Task prompt
Transcribe, word for word, every line from the one containing "The height and" through the final line of the records, and omit the pictures.

Material for this exercise
-- Opening Marker --
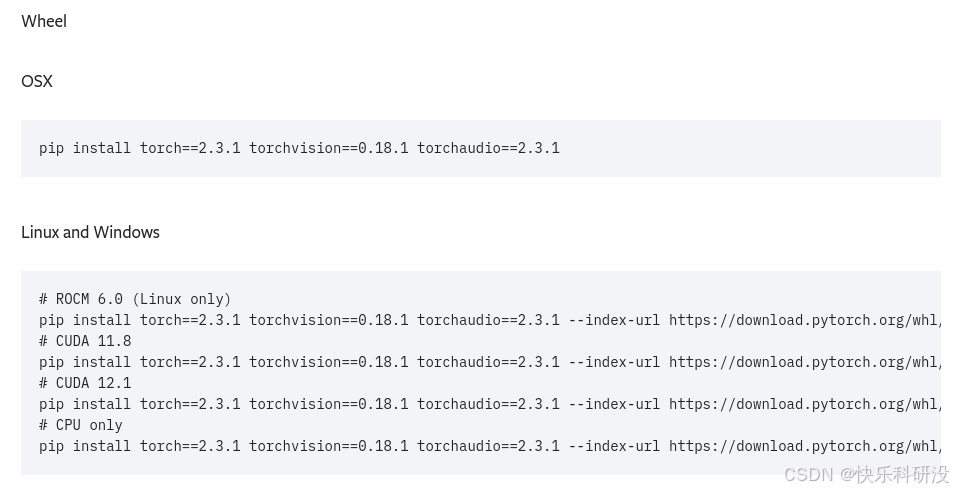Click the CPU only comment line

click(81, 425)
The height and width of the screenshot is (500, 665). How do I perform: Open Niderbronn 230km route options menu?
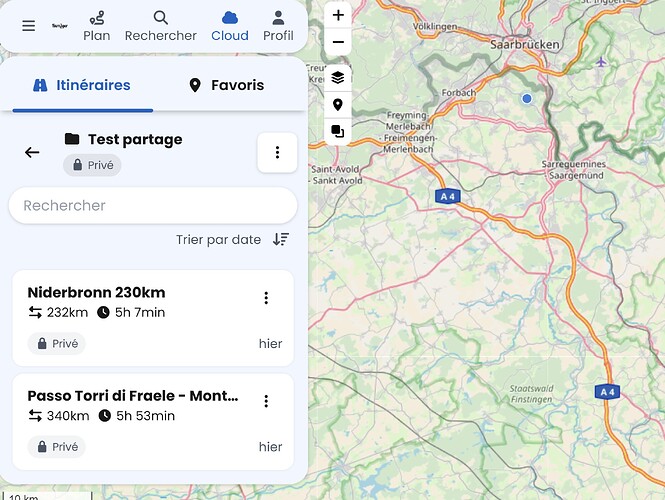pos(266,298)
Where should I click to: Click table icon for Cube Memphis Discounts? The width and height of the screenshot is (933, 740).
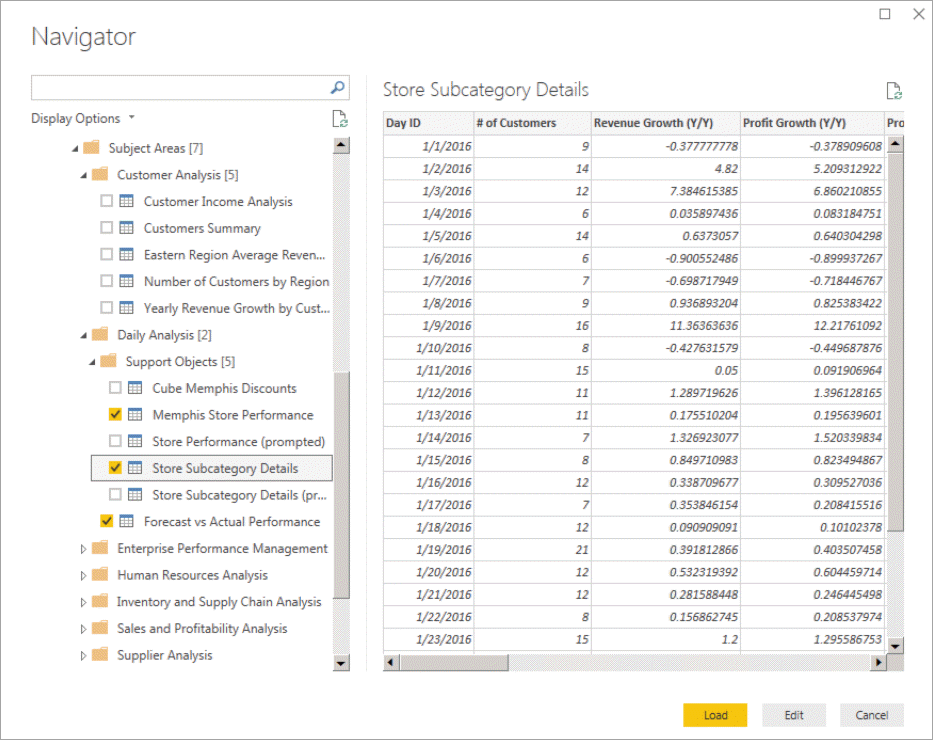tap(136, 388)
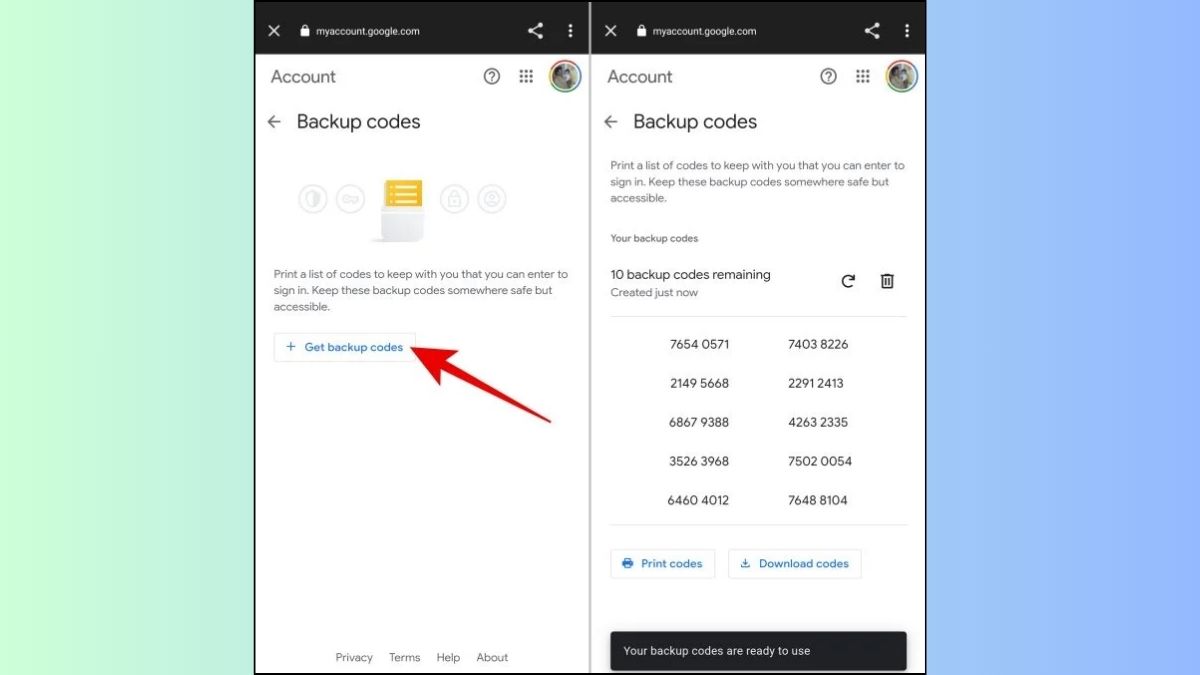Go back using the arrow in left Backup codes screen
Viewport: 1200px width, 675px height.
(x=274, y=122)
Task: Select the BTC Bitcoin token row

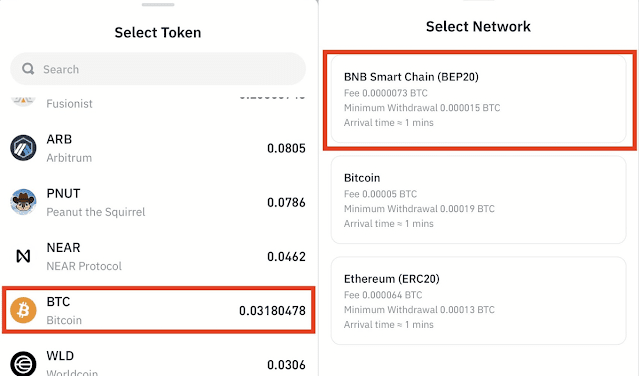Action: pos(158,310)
-- Closing Marker --
Written answer
The height and width of the screenshot is (500, 665). How do I perform: Open Niderbronn 230km route options menu?
pos(266,298)
Where should I click to: Click table icon for Cube Memphis Discounts? The width and height of the screenshot is (933, 740).
tap(136, 388)
Go back using the arrow in left Backup codes screen
Viewport: 1200px width, 675px height.
(x=274, y=122)
Task: Select the BTC Bitcoin token row

Action: pos(158,310)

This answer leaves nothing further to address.